With regards to the structure of Figure 8, as mentioned in Theorem in Theorem 7, with $p+q+r=\left(0,0,0\right)$; $\left|p+r\right|$, $\left|q+r\right|\le 1$; and $\rho \left(a\right)=\rho \left(b\right)=\rho \left(c\right)=\rho \left(d\right)=\rho \left(e\right)=\left(1,0,0\right)$.

In this case, as non-void vertices having different membership values, only one automorphism of ${\xi }_{5,7}$, which is the identity mapping $ℐ:V\to V$ where $ℐ\left(v\right)=v$ for all $v\in V$. As $ℐ\left(a\right)\ne b$, ${\xi }_{5,7}$ is, thus, point-wise asymmetric (PA). It is, nonetheless, weak edge-wise symmetric (wES).

We now give an example of CNG1 which is asymmetric (i.e., both edge-wise and point-wise).

Example 6.

$\tilde{\xi }=\langle V, \rho , \omega \rangle$ has the structure as shown in Figure 25:

with $\left|\left\{p,q,r\right\}\right|=3,\left|\left\{a,b\right\}\right|=2.$

Only the trivial automorphism $ℐ$ can be formed. As $ℐ\left(a\right)\ne d$, $\tilde{\xi }$ is point-wise asymmetric. Moreover, as $ℐ\left(a\right)\ne b$, $\tilde{\xi }$ is edge asymmetric.

We end this section by giving a conjecture, which shall be dealt with in our future work:

Conjecture 1.

The smallest non-trivial net CNG1 $\xi$, with both $M_{\xi }$ and $N_{\xi }$ being odd numbers, and is both SPS and wES, must be of the structure as shown in Figure 26:

8. Conclusions

In this article, we presented a new concept of the neutrosophic graph called complex neutrosophic graphs of type 1 (CNG1), and also proceeded to present a matrix representation of it.

The strength of CNG1 lies in the presence of both magnitude and direction for the parameters involved, as has been illustrated in Section 3. As the parameters have directions, even when the resultant degree of a vertex is zero, the edges to that vertex need not necessarily be void.

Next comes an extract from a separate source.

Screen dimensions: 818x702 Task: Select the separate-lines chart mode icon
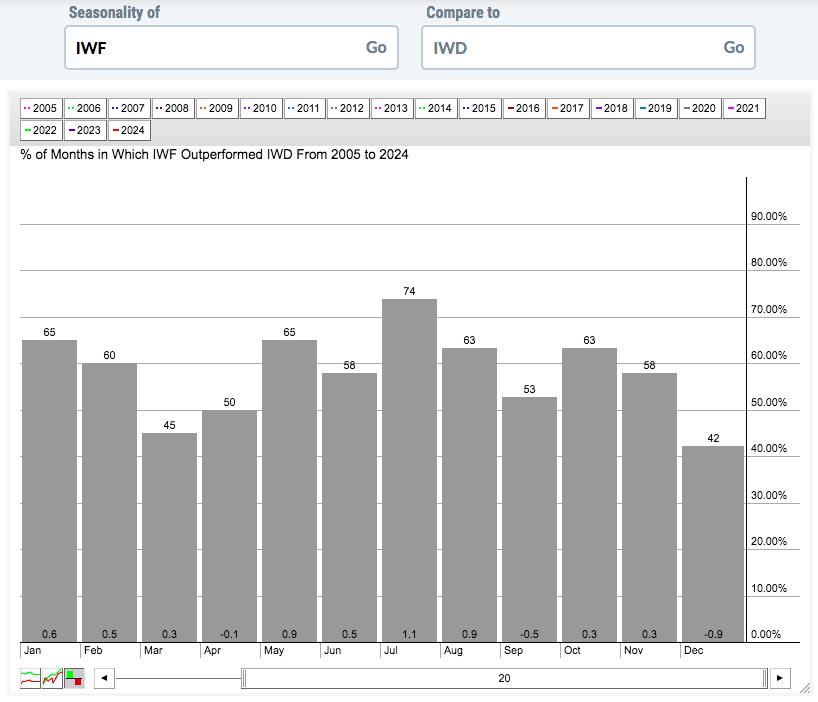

Thus the concept of CNG1 may also be used in engineering, such as in metal frameworks, for example in the construction of power lines, so that even when the beams are under tension, the resultant force at a point (possibly being a cornerstone) joining all those beams are zero.

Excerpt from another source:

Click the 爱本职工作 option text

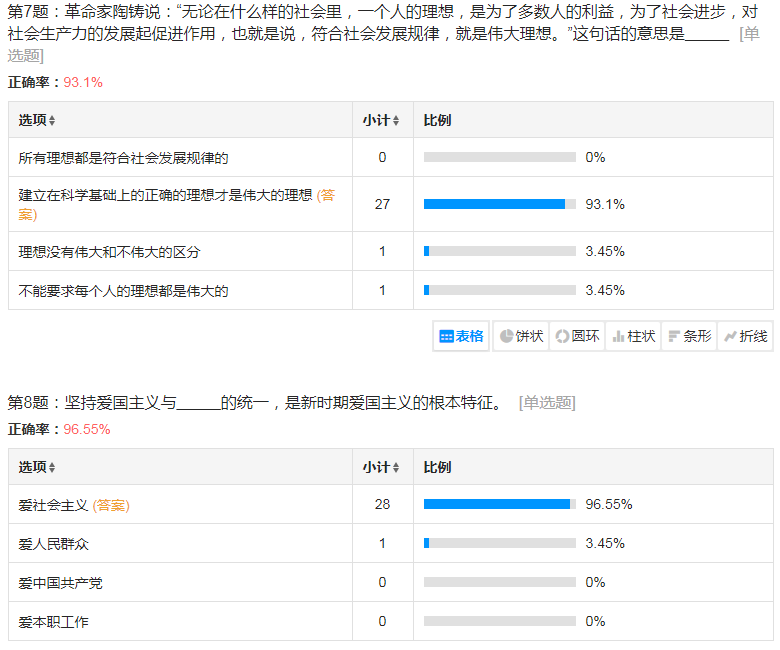54,622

The concept of CNG1 can also be applied to the case of bipolar complex neutrosophic graphs (BCNG1). We have plans to expand on this interesting concept in the near future, and plan to study the concept of completeness, regularity, and CNGs of type 2.

As we can see in Section 6, when the choices of $M_{\xi }$ and $N_{\xi }$ becomes more restrictive, the smallest non-trivial net CNG1 $\xi$ increases in complexity. This makes us wonder what will be the smallest non-trivial net CNG1 $\xi$ in the case when both $M_{\xi }$ and $N_{\xi }$ are not divisible by all primes up to 5 (7, 11, etc.), as well as whether their symmetric properties, as outlined in Section 7. However, the proof of such cases will become much more tedious and, therefore, we would have to utilize computer programs, such as MATLAB and SAGE, in order to find those non-trivial net CNG1 $\xi$. Therefore our future research in this area involves plans to deal with those non-trivial net CNG1 $\xi$. We are motivated by the interest to know if there exist some general patterns or general theorems governing such smallest non-trivial net CNG1 as $M_{\xi }$ and $N_{\xi }$ become more restrictive.

We are currently working on developing a more in-depth theoretical framework concerning the symmetric properties of CNG1, and have plans to extend this to other types of fuzzy graphs in the future. We are also motivated by the works presented in [30,31,32], and look forward to extending our work to other generalizations of neutrosophic sets, such as interval complex neutrosophic sets, and apply the work in medical imaging problems and recommender systems.